*** Opening of GIVEN RECORDS ***

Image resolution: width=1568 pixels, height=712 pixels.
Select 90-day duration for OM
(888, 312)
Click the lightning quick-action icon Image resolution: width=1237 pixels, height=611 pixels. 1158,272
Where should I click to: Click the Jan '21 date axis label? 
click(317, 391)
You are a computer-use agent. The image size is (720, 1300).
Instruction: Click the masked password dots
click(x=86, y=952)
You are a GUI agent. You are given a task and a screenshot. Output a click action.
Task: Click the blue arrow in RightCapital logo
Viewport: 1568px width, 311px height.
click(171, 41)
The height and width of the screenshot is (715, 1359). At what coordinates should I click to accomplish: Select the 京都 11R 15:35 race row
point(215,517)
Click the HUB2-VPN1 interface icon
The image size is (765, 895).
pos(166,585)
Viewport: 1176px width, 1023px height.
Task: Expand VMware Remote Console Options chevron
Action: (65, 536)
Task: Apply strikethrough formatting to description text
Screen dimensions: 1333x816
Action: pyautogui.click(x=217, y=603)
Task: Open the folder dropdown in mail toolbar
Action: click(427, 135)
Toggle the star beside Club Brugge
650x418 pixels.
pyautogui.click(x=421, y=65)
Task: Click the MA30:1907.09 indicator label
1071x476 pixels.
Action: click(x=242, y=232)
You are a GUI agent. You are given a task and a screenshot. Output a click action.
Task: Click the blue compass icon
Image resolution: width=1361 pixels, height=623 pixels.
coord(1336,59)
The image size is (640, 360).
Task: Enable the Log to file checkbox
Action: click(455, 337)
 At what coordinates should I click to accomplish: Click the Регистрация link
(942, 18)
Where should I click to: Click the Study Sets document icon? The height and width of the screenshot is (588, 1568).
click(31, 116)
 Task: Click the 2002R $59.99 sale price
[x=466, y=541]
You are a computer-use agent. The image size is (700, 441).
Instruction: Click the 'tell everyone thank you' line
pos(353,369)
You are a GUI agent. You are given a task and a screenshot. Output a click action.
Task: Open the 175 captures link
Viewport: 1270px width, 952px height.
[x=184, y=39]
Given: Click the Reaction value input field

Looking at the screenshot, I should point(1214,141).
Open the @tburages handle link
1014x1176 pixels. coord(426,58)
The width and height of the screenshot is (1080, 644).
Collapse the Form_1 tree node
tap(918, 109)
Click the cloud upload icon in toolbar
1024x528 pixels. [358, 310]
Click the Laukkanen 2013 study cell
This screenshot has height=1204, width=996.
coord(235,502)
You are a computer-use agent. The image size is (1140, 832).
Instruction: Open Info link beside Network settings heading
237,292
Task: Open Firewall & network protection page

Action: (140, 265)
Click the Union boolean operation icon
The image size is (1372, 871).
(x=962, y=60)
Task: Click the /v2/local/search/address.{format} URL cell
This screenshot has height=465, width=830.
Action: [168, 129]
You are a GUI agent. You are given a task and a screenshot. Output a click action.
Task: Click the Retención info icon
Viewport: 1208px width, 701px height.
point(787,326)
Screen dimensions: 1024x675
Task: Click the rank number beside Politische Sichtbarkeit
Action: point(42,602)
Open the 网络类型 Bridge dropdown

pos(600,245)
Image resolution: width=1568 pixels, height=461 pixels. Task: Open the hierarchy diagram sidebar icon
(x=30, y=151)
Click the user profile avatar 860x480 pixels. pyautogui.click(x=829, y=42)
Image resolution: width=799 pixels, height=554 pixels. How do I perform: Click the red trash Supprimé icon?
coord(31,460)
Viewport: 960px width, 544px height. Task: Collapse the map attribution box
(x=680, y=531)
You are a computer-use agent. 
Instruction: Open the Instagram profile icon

*** Close of GIVEN RECORDS ***

WHAT THE EXERCISE ASKS
All of the entries above must be quoted exactly.

EXERCISE SOLUTION
Image resolution: width=1568 pixels, height=712 pixels.
Select 90-day duration for OM
(888, 312)
Click the lightning quick-action icon Image resolution: width=1237 pixels, height=611 pixels. 1158,272
Where should I click to: Click the Jan '21 date axis label? 
click(317, 391)
You are a computer-use agent. The image size is (720, 1300).
Instruction: Click the masked password dots
click(x=86, y=952)
You are a GUI agent. You are given a task and a screenshot. Output a click action.
Task: Click the blue arrow in RightCapital logo
Viewport: 1568px width, 311px height.
click(171, 41)
The height and width of the screenshot is (715, 1359). At what coordinates should I click to accomplish: Select the 京都 11R 15:35 race row
point(215,517)
Click the HUB2-VPN1 interface icon
The image size is (765, 895).
pos(166,585)
Viewport: 1176px width, 1023px height.
Task: Expand VMware Remote Console Options chevron
Action: (65, 536)
Task: Apply strikethrough formatting to description text
Screen dimensions: 1333x816
Action: pyautogui.click(x=217, y=603)
Task: Open the folder dropdown in mail toolbar
Action: click(427, 135)
Toggle the star beside Club Brugge
650x418 pixels.
pyautogui.click(x=421, y=65)
Task: Click the MA30:1907.09 indicator label
1071x476 pixels.
Action: click(x=242, y=232)
You are a GUI agent. You are given a task and a screenshot. Output a click action.
Task: Click the blue compass icon
Image resolution: width=1361 pixels, height=623 pixels.
coord(1336,59)
The image size is (640, 360).
Task: Enable the Log to file checkbox
Action: click(455, 337)
 At what coordinates should I click to accomplish: Click the Регистрация link
(942, 18)
Where should I click to: Click the Study Sets document icon? The height and width of the screenshot is (588, 1568).
click(31, 116)
 Task: Click the 2002R $59.99 sale price
[x=466, y=541]
You are a computer-use agent. The image size is (700, 441).
Instruction: Click the 'tell everyone thank you' line
pos(353,369)
You are a GUI agent. You are given a task and a screenshot. Output a click action.
Task: Open the 175 captures link
Viewport: 1270px width, 952px height.
[x=184, y=39]
Given: Click the Reaction value input field

Looking at the screenshot, I should point(1214,141).
Open the @tburages handle link
1014x1176 pixels. coord(426,58)
The width and height of the screenshot is (1080, 644).
Collapse the Form_1 tree node
tap(918, 109)
Click the cloud upload icon in toolbar
1024x528 pixels. [358, 310]
Click the Laukkanen 2013 study cell
This screenshot has height=1204, width=996.
coord(235,502)
You are a computer-use agent. The image size is (1140, 832).
Instruction: Open Info link beside Network settings heading
237,292
Task: Open Firewall & network protection page

Action: (140, 265)
Click the Union boolean operation icon
The image size is (1372, 871).
(x=962, y=60)
Task: Click the /v2/local/search/address.{format} URL cell
This screenshot has height=465, width=830.
Action: [168, 129]
You are a GUI agent. You are given a task and a screenshot. Output a click action.
Task: Click the Retención info icon
Viewport: 1208px width, 701px height.
point(787,326)
Screen dimensions: 1024x675
Task: Click the rank number beside Politische Sichtbarkeit
Action: point(42,602)
Open the 网络类型 Bridge dropdown

pos(600,245)
Image resolution: width=1568 pixels, height=461 pixels. Task: Open the hierarchy diagram sidebar icon
(x=30, y=151)
Click the user profile avatar 860x480 pixels. pyautogui.click(x=829, y=42)
Image resolution: width=799 pixels, height=554 pixels. How do I perform: Click the red trash Supprimé icon?
coord(31,460)
Viewport: 960px width, 544px height. Task: Collapse the map attribution box
(x=680, y=531)
You are a computer-use agent. 
Instruction: Open the Instagram profile icon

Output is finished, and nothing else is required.